All the glossy goo and practice, the reiki symbols, the air-doodling, breathing, hands on head thing in reiki has never been what brought about healing. All that is part of the gimmick that triggers the placebo. That’s what I was referring to in the video about modern American reiki being a placebo. The whole performance of reiki (even the exotification of it as a form of traditional Asian healing art–how the purported Asian-ness is giving it legitimacy, which is a whole cobweb of stereotypes to unpack) is a placebo trigger, but I acknowledge it to be a very powerful and effective one.
Yet I also acknowledge that the principle of energy healing and energy transfer for healing is not mere placebo. It’s just not something you can achieve from obtaining a $500 certificate of reiki mastery and not something you gain immediate access to over one weekend retreat because of some mysterious and automatic download. It’s not something you suddenly become attuned to because some California hippy or Midwest housewife said so. The principles behind reiki is basically a form of witchcraft 101. Get a little snobbier and the argument might be made that it’s fluffy bunny witchcraft.
The business model that reiki has adopted does need to be scrutinized. I did not cherry-pick reiki practitioners so that I can prove my preconceived point. I did not ask them gotcha questions. I’m not even going to name names. I don’t like the recurring spewing of statistics that I don’t even know come from where that claim 95% success rate in healing. Oh, and then the 5% who don’t get healed–well, it was their fault that reiki didn’t heal them. That’s what they tell others and tell themselves. Those clients weren’t open-minded, or ready to receive the healing, or they have negative karma they must work through first and the reason they can’t heal is because, basically (this is for sure what gets implied), they’re bad people. A lot of passive-aggressive victim-blaming runs rampant among reiki masters as a way to absolve themselves of any need to self-examine why maybe sometimes, reiki doesn’t work.
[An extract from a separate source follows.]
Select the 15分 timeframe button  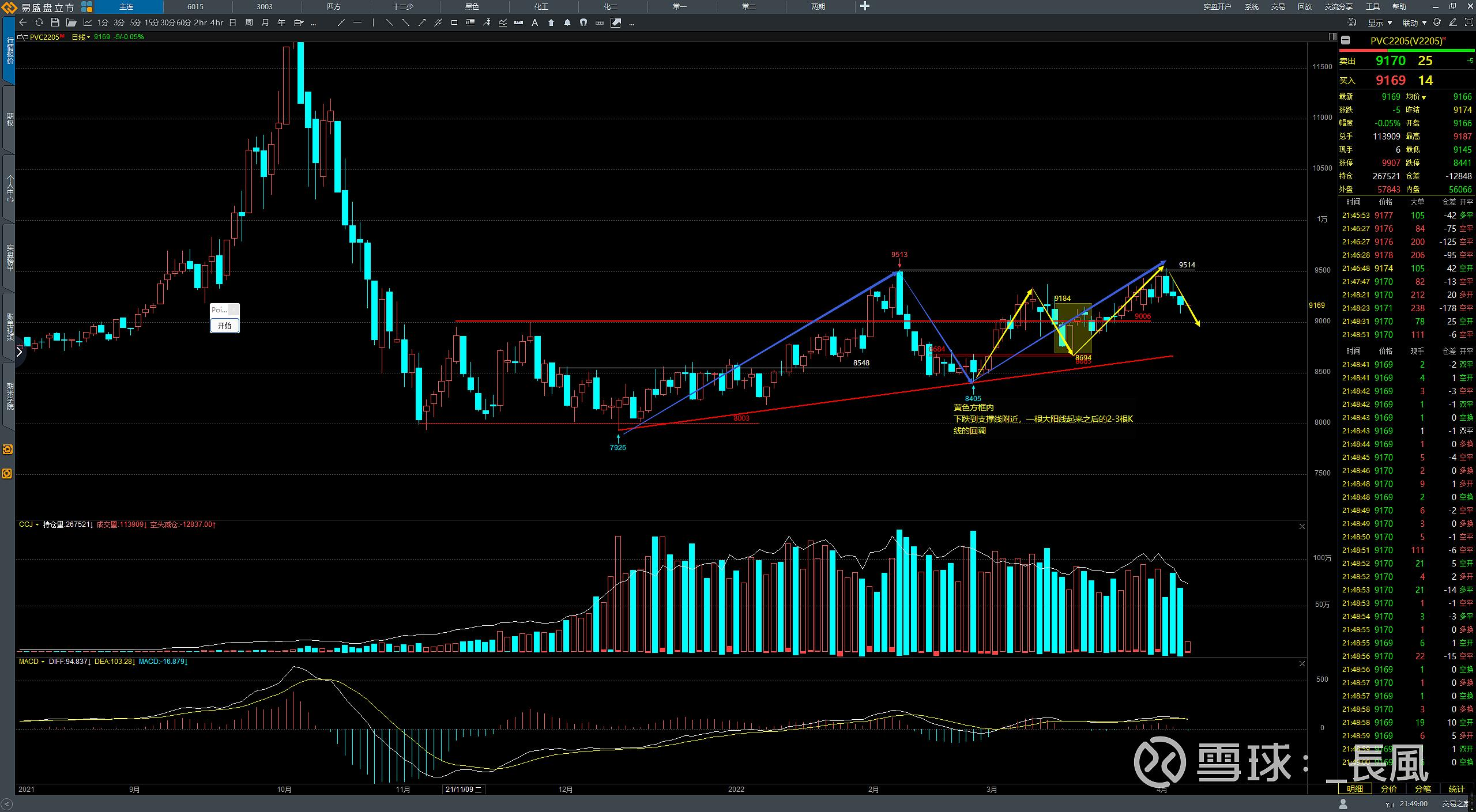point(151,22)
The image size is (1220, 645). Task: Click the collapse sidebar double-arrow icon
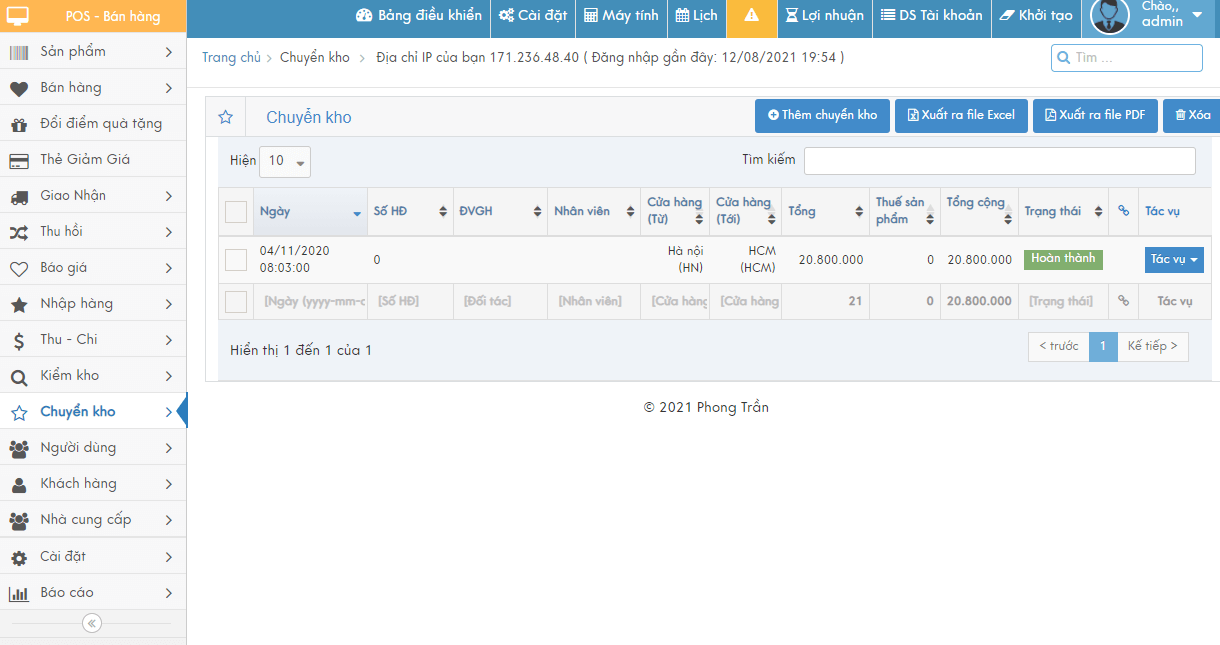click(92, 623)
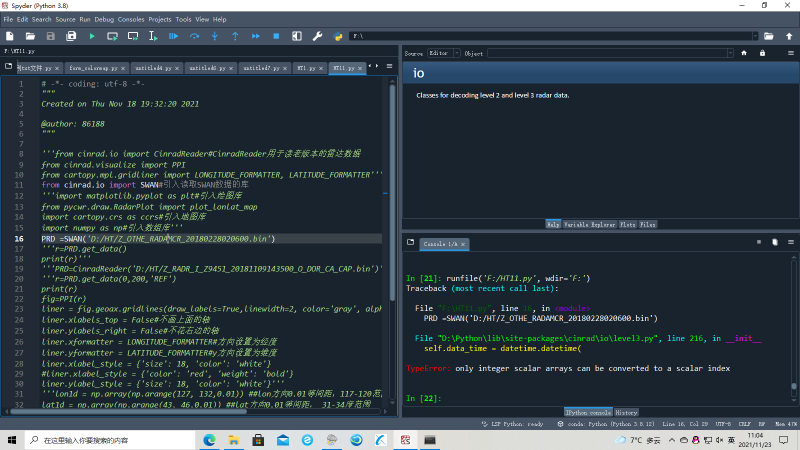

Also, why do you have to try so hard to prove it’s scientific? And why the emphasis on it being ancient Japanese mysticism? How much of the purported history of reiki can even be proven? Already there are a lot of serious holes in the story and pieces of fact that don’t add up. And don’t even get me started on some of the American marketing materials I’ve seen using the Simplified Chinese characters for reiki instead of Kanji.
Again, I don’t think the esoteric principles behind reiki is bullshit. In fact, I actively practice them and have drunk that Kool-Aid to the bottom of the barrel a long time ago. I absolutely believe in faith healing, the laying on of hands, and the concepts of Qi energy or life force transfer governing reiki. I just think this monstrosity of a thing called certified reiki we see in the modern world and the claims that it’s a fast-track to omnipotent healing power wrapped up in a questionable business model– is bullshit.